Dataset items
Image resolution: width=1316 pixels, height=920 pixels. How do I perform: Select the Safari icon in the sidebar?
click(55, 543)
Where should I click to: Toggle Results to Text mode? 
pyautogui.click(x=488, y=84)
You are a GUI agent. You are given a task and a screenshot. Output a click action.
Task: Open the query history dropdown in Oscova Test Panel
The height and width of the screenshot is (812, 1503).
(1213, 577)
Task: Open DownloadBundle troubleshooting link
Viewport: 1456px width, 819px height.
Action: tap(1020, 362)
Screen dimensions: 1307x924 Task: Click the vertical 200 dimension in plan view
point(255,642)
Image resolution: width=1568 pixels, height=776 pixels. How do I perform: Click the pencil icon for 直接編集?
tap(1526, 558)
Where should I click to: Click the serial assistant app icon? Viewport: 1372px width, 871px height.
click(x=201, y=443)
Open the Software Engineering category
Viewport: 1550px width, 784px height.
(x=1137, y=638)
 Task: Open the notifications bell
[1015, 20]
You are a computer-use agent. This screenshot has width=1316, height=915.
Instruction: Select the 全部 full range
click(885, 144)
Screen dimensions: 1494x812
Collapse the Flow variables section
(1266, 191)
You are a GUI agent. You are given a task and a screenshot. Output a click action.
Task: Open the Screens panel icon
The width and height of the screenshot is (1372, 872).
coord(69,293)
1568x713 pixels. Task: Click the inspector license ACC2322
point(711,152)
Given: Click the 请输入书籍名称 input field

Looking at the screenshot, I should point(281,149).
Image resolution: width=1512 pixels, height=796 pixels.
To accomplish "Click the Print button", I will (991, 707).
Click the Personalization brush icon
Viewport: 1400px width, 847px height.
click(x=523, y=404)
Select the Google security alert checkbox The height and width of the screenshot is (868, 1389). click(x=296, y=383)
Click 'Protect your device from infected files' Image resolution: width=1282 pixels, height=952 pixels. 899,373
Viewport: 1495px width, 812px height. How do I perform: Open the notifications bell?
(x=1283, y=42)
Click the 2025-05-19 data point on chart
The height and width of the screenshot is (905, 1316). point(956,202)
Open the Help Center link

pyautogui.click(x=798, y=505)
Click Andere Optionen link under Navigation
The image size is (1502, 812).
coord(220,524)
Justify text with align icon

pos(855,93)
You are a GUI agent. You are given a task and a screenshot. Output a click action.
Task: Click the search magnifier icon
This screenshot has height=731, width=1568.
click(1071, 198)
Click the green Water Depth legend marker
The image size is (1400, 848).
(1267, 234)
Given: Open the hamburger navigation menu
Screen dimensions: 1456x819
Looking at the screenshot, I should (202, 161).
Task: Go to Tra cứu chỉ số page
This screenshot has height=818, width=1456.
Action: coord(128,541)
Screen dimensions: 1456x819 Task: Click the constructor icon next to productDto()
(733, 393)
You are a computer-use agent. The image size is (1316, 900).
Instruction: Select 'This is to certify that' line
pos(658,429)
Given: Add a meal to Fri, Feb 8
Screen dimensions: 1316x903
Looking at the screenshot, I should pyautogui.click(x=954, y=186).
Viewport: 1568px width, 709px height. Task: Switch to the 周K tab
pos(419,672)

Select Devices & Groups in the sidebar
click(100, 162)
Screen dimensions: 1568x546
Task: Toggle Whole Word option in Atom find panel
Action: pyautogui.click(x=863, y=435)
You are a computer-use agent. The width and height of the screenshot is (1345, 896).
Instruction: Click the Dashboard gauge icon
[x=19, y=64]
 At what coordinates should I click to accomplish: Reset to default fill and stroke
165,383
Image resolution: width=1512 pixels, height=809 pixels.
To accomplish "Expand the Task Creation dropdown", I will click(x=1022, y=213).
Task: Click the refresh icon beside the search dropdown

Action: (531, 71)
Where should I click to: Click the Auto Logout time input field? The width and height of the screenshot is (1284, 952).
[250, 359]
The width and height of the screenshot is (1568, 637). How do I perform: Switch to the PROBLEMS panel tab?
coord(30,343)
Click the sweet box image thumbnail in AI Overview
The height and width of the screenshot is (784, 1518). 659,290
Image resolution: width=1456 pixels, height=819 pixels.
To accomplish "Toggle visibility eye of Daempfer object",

WHAT TO DO. Restate the records exactly. Leave nothing out.

EXERCISE ANSWER.
Image resolution: width=1316 pixels, height=920 pixels. How do I perform: Select the Safari icon in the sidebar?
click(55, 543)
Where should I click to: Toggle Results to Text mode? 
pyautogui.click(x=488, y=84)
You are a GUI agent. You are given a task and a screenshot. Output a click action.
Task: Open the query history dropdown in Oscova Test Panel
The height and width of the screenshot is (812, 1503).
(1213, 577)
Task: Open DownloadBundle troubleshooting link
Viewport: 1456px width, 819px height.
Action: tap(1020, 362)
Screen dimensions: 1307x924 Task: Click the vertical 200 dimension in plan view
point(255,642)
Image resolution: width=1568 pixels, height=776 pixels. How do I perform: Click the pencil icon for 直接編集?
tap(1526, 558)
Where should I click to: Click the serial assistant app icon? Viewport: 1372px width, 871px height.
click(x=201, y=443)
Open the Software Engineering category
Viewport: 1550px width, 784px height.
(x=1137, y=638)
 Task: Open the notifications bell
[1015, 20]
You are a computer-use agent. This screenshot has width=1316, height=915.
Instruction: Select the 全部 full range
click(885, 144)
Screen dimensions: 1494x812
Collapse the Flow variables section
(1266, 191)
You are a GUI agent. You are given a task and a screenshot. Output a click action.
Task: Open the Screens panel icon
The width and height of the screenshot is (1372, 872).
coord(69,293)
1568x713 pixels. Task: Click the inspector license ACC2322
point(711,152)
Given: Click the 请输入书籍名称 input field

Looking at the screenshot, I should point(281,149).
Image resolution: width=1512 pixels, height=796 pixels.
To accomplish "Click the Print button", I will (991, 707).
Click the Personalization brush icon
Viewport: 1400px width, 847px height.
click(x=523, y=404)
Select the Google security alert checkbox The height and width of the screenshot is (868, 1389). click(x=296, y=383)
Click 'Protect your device from infected files' Image resolution: width=1282 pixels, height=952 pixels. 899,373
Viewport: 1495px width, 812px height. How do I perform: Open the notifications bell?
(x=1283, y=42)
Click the 2025-05-19 data point on chart
The height and width of the screenshot is (905, 1316). point(956,202)
Open the Help Center link

pyautogui.click(x=798, y=505)
Click Andere Optionen link under Navigation
The image size is (1502, 812).
coord(220,524)
Justify text with align icon

pos(855,93)
You are a GUI agent. You are given a task and a screenshot. Output a click action.
Task: Click the search magnifier icon
This screenshot has height=731, width=1568.
click(1071, 198)
Click the green Water Depth legend marker
The image size is (1400, 848).
(1267, 234)
Given: Open the hamburger navigation menu
Screen dimensions: 1456x819
Looking at the screenshot, I should (202, 161).
Task: Go to Tra cứu chỉ số page
This screenshot has height=818, width=1456.
Action: coord(128,541)
Screen dimensions: 1456x819 Task: Click the constructor icon next to productDto()
(733, 393)
You are a computer-use agent. The image size is (1316, 900).
Instruction: Select 'This is to certify that' line
pos(658,429)
Given: Add a meal to Fri, Feb 8
Screen dimensions: 1316x903
Looking at the screenshot, I should pyautogui.click(x=954, y=186).
Viewport: 1568px width, 709px height. Task: Switch to the 周K tab
pos(419,672)

Select Devices & Groups in the sidebar
click(100, 162)
Screen dimensions: 1568x546
Task: Toggle Whole Word option in Atom find panel
Action: pyautogui.click(x=863, y=435)
You are a computer-use agent. The width and height of the screenshot is (1345, 896).
Instruction: Click the Dashboard gauge icon
[x=19, y=64]
 At what coordinates should I click to accomplish: Reset to default fill and stroke
165,383
Image resolution: width=1512 pixels, height=809 pixels.
To accomplish "Expand the Task Creation dropdown", I will click(x=1022, y=213).
Task: Click the refresh icon beside the search dropdown

Action: (531, 71)
Where should I click to: Click the Auto Logout time input field? The width and height of the screenshot is (1284, 952).
[250, 359]
The width and height of the screenshot is (1568, 637). How do I perform: Switch to the PROBLEMS panel tab?
coord(30,343)
Click the sweet box image thumbnail in AI Overview
The height and width of the screenshot is (784, 1518). 659,290
Image resolution: width=1456 pixels, height=819 pixels.
To accomplish "Toggle visibility eye of Daempfer object",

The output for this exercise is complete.